-- Opening Marker --
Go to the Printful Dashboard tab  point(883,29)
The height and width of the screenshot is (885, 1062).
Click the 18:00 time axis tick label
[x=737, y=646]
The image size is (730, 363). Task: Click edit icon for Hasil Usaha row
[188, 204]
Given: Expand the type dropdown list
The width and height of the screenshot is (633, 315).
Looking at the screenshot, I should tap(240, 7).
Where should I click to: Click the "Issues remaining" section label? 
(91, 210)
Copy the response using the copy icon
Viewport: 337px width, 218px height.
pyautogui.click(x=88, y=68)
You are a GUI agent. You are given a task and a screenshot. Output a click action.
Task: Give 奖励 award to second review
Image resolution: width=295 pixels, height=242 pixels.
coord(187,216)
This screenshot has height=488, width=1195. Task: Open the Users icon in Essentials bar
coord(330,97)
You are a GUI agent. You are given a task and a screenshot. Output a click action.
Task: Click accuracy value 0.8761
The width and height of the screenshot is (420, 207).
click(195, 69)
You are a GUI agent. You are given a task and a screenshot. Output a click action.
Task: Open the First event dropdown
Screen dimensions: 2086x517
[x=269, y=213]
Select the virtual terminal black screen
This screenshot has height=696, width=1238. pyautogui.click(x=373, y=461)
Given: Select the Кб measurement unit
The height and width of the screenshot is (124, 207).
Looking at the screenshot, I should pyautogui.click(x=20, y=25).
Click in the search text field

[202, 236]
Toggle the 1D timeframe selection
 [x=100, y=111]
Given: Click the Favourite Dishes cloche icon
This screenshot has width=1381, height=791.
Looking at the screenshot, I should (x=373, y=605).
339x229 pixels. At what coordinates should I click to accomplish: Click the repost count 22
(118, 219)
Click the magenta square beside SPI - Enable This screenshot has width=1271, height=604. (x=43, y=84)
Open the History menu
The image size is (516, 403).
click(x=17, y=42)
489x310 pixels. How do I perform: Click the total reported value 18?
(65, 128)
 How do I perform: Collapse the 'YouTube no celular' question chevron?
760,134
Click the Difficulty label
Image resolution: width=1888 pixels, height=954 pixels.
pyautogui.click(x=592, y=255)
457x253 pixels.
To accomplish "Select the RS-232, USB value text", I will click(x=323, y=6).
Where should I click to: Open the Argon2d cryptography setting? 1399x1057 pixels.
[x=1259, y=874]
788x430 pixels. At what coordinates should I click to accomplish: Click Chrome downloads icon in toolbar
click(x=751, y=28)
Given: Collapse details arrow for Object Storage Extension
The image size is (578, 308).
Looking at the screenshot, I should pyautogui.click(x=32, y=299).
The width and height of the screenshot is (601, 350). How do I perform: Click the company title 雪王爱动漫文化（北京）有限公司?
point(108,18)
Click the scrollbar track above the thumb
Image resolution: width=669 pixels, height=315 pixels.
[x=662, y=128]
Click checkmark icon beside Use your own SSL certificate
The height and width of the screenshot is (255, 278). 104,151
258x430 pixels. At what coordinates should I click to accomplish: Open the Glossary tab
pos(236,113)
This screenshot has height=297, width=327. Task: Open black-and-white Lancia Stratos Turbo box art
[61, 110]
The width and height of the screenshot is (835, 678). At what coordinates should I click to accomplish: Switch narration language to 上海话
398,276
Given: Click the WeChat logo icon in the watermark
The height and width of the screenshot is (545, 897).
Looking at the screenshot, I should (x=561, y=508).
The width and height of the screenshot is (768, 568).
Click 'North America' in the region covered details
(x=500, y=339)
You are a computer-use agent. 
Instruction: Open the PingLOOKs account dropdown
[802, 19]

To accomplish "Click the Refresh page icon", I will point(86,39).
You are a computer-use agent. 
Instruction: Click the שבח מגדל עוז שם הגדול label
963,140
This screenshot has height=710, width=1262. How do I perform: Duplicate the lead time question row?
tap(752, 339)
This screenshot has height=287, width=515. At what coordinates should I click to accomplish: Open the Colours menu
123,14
-- Closing Marker --
Prompt = Set down, please, the lines from the line holding "The width and height of the screenshot is (768, 568)." through the final line of the data, exactly and with nothing added.

Answer below =
The width and height of the screenshot is (768, 568).
Click 'North America' in the region covered details
(x=500, y=339)
You are a computer-use agent. 
Instruction: Open the PingLOOKs account dropdown
[802, 19]

To accomplish "Click the Refresh page icon", I will point(86,39).
You are a computer-use agent. 
Instruction: Click the שבח מגדל עוז שם הגדול label
963,140
This screenshot has height=710, width=1262. How do I perform: Duplicate the lead time question row?
tap(752, 339)
This screenshot has height=287, width=515. At what coordinates should I click to accomplish: Open the Colours menu
123,14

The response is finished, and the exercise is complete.